Thank you for the valuable suggestion. We did not know that GSE 32548 shares tumor samples from patients included in GSE 32894. So, I removed figure 2E.

  • Time axis

We mistakenly thought that these samples were derived from radical cystectomy. We revised the time axis.

  • Overall survival/ cancer specific survival

We are terribly sorry for our mistakes. We misunderstood the endpoints of each study. We revised figure 2.

 

  1. The reviewer proposed that we should show the detail clinical information of public databases.

 

Thank you for the valuable suggestion.

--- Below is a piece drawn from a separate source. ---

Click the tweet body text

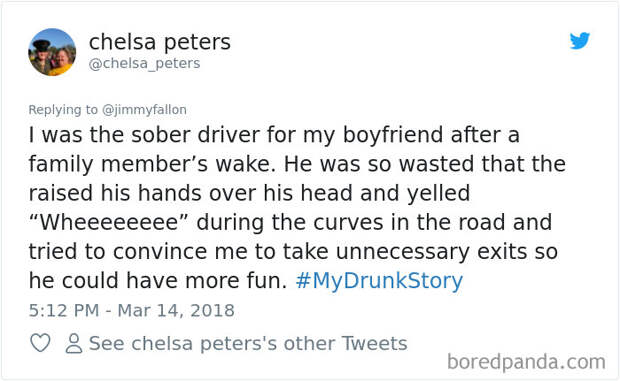[x=297, y=207]
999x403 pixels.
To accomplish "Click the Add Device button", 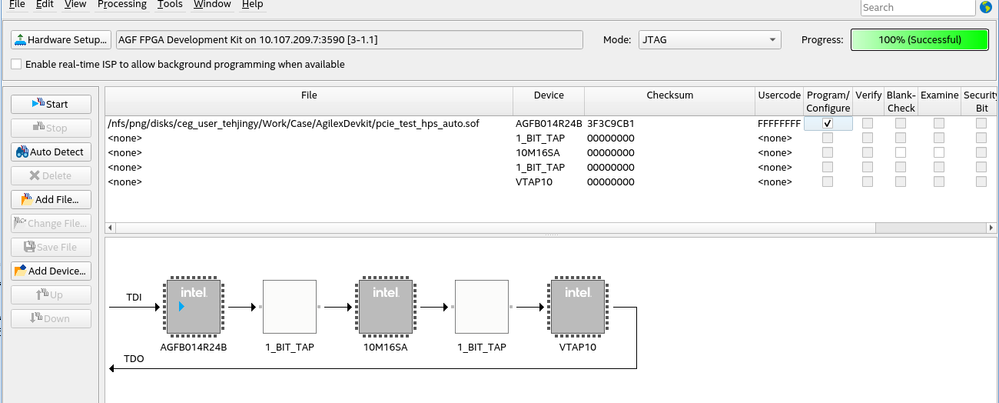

I added the supplementary table showing the number of cases and stage distribution in these cohorts.

 

  1. The reviewer proposed that we should be careful when using term “prognostic” and “predictive”.

 

Thank you for the essential suggestion. In our study, KIFC1 expression was associated with the favorable response to atezolizumab and favorable prognosis after atezolizumab. So, we described that KIFC1 may be predictive and prognostic marker for atezolizumab treatment. I thought that this description was in line with your opinions. However, we are not sure that the effect is due to the treatment. So, we removed the term “predictive”.

 

  1. The reviewer proposed that we should rewrite the description of p53.

 

Thank you for the valuable suggestion. We reanalyzed the immunohistochemistry of p53. p53 overexpression was observed in 10 cases. p53 complete absence of expression was observed in 3 cases. Cytoplasmic staining of p53 expression was not observed. We rewrote the description of p53.

These statements were described in the revised results (page10, line 286-290) and table 6.